■ **Data**
==============================

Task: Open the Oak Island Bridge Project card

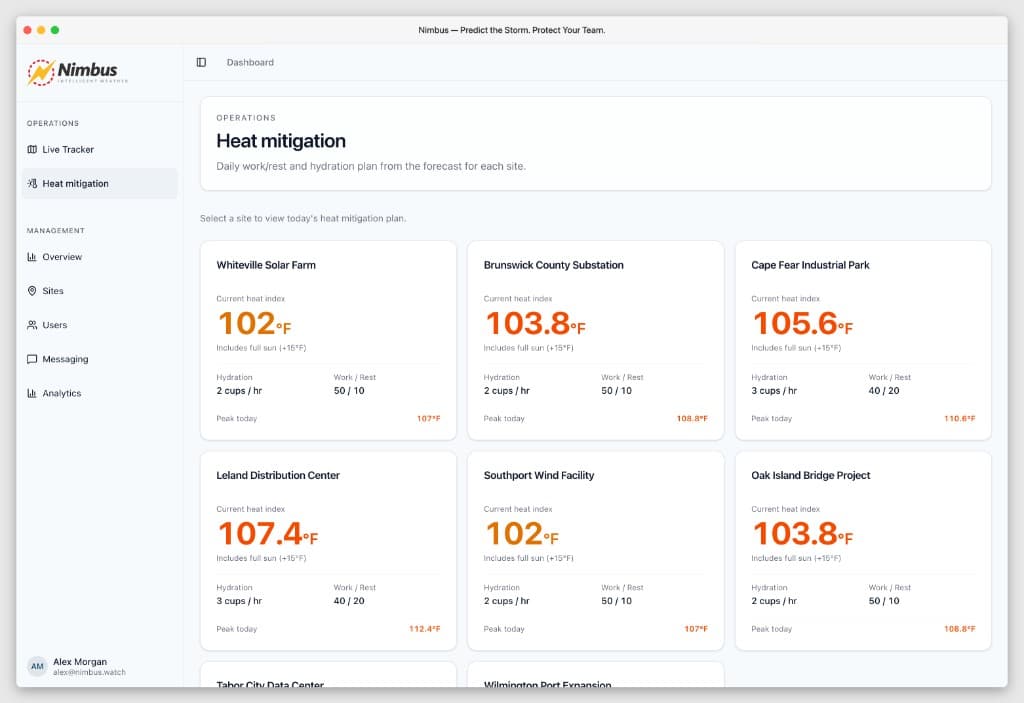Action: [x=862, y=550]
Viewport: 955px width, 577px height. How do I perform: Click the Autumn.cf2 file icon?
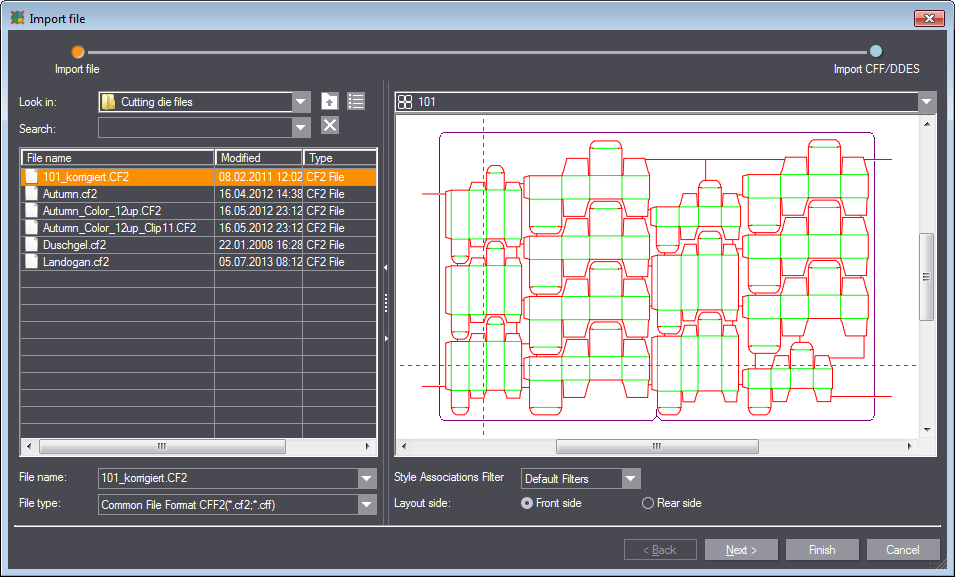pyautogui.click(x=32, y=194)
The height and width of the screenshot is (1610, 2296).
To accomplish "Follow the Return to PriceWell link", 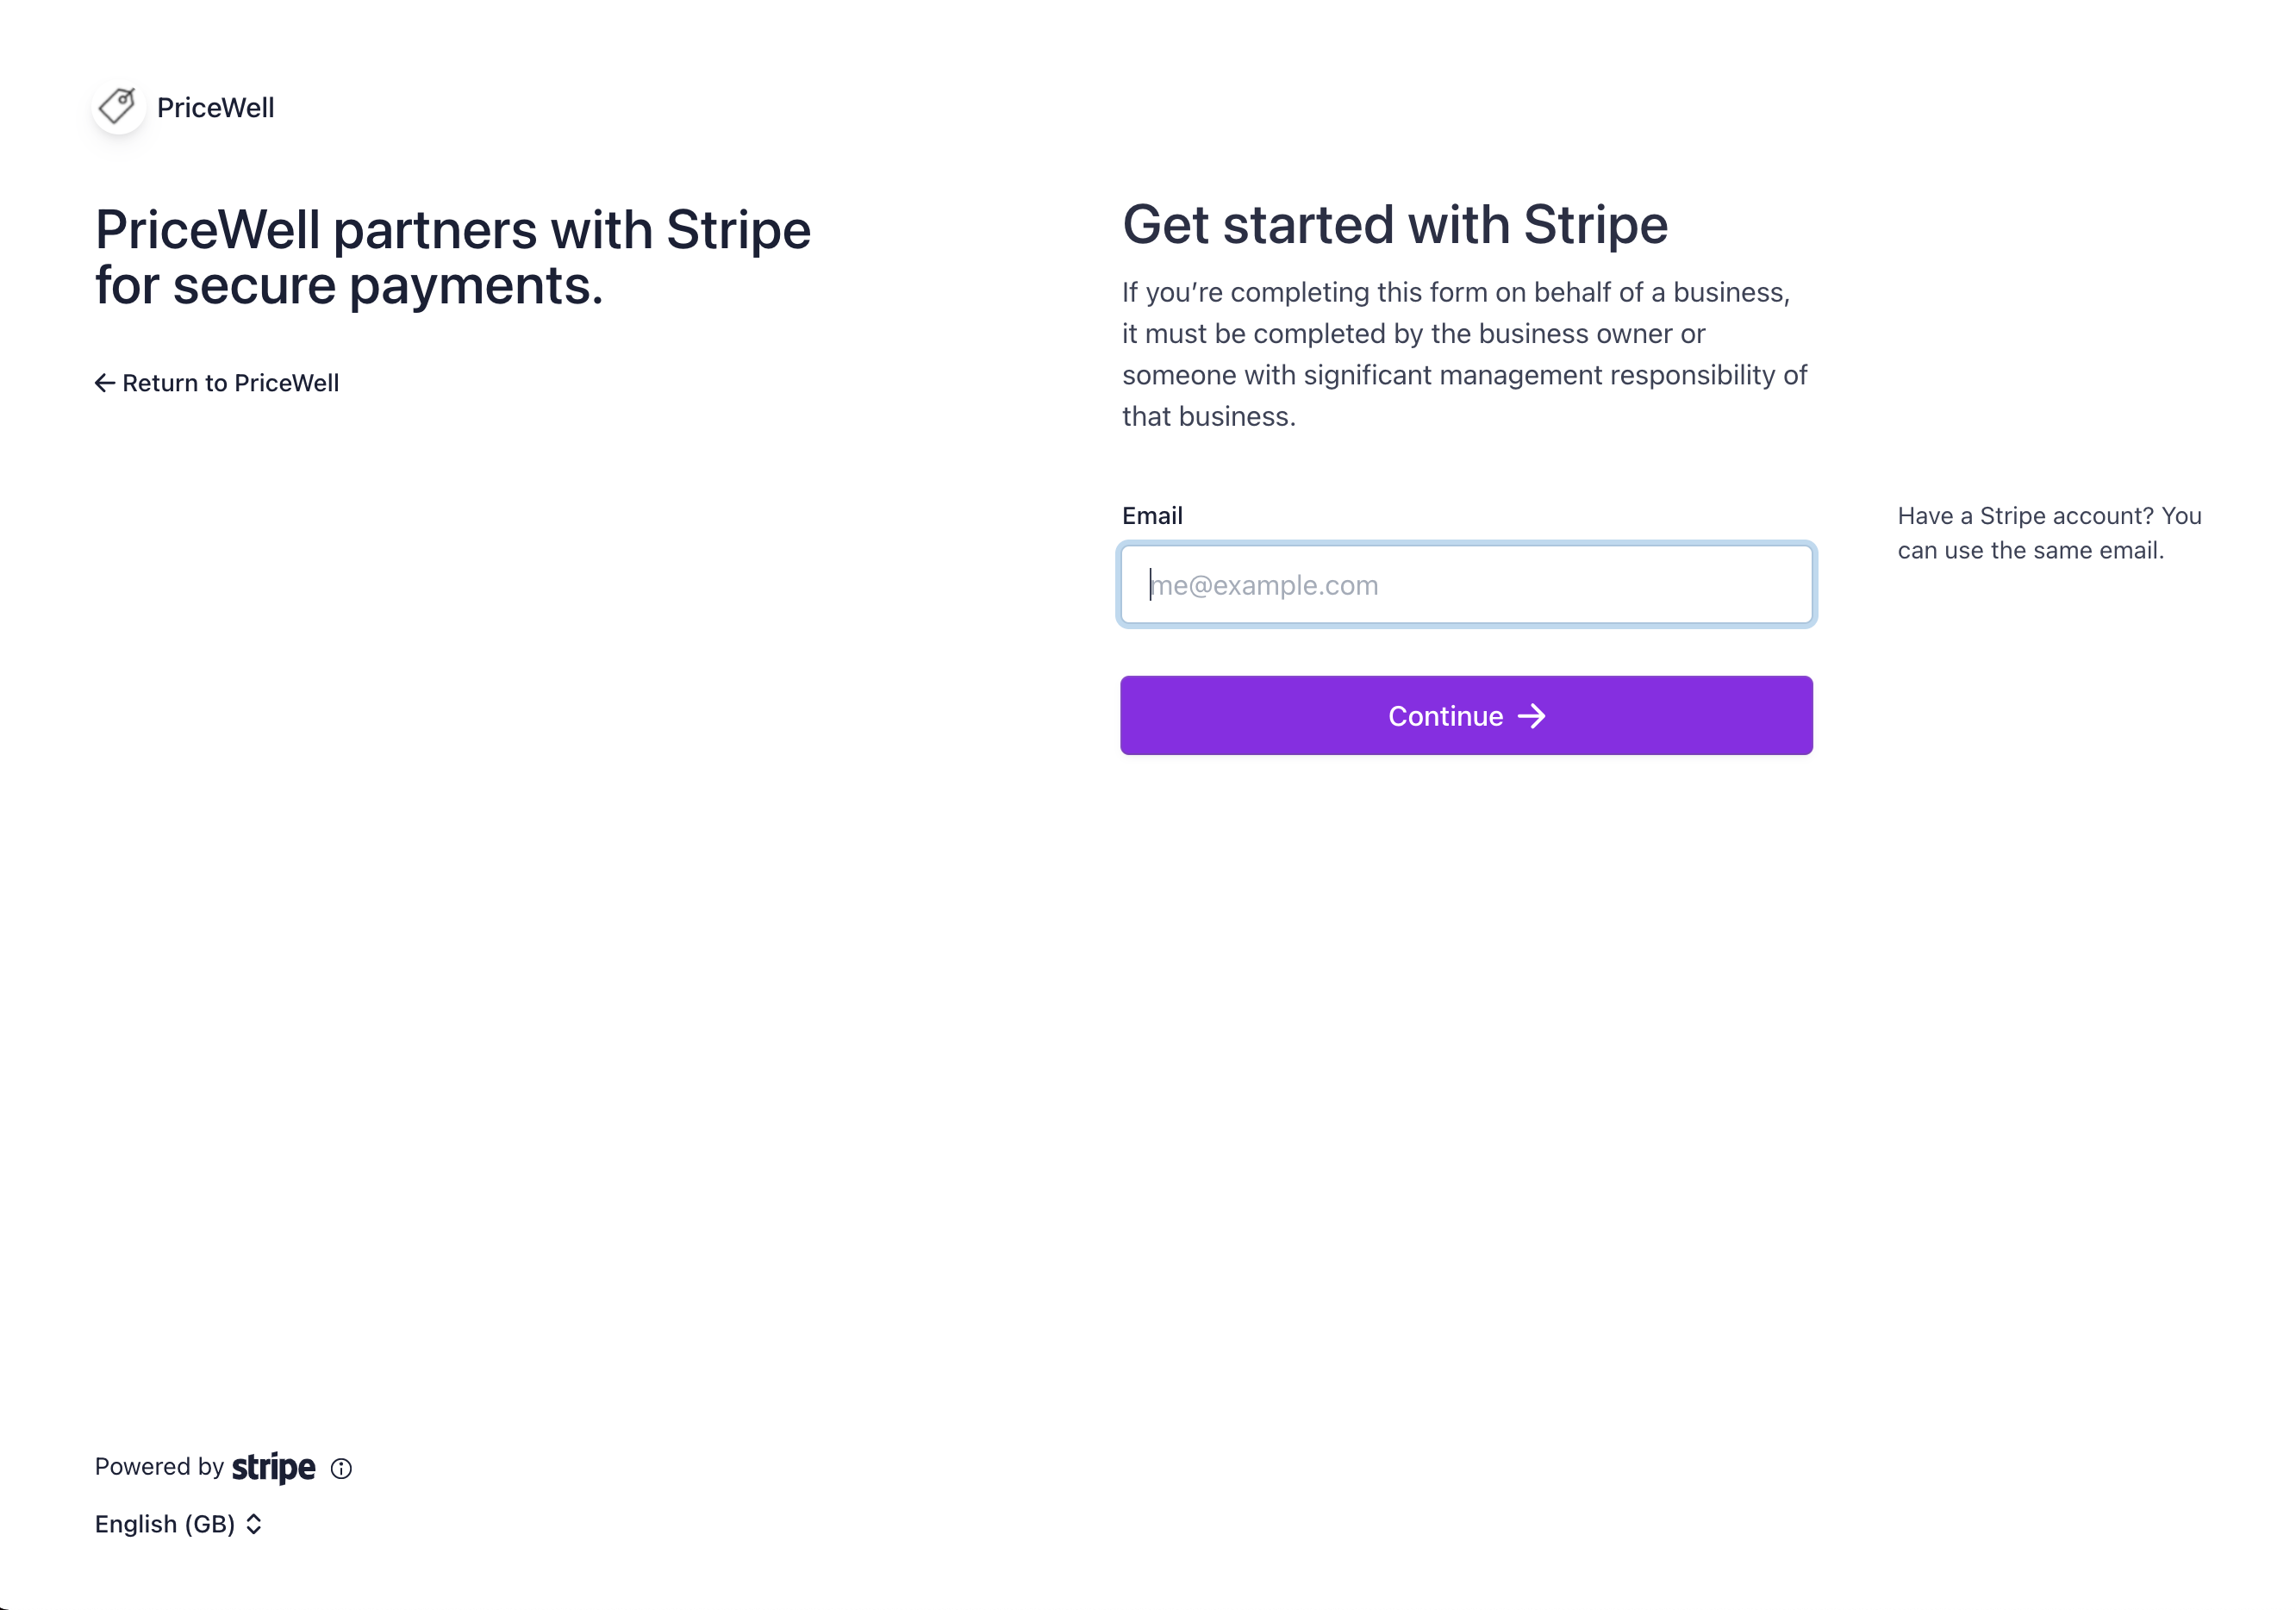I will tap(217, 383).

==============================

■ **Short exercise**
Report each line of the material that contains the string "width", treating uppercase and lowercase letters as distinct.

■ **Exercise result**
Viewport: 955px width, 577px height. How do I perform: Click the Autumn.cf2 file icon?
The height and width of the screenshot is (1610, 2296).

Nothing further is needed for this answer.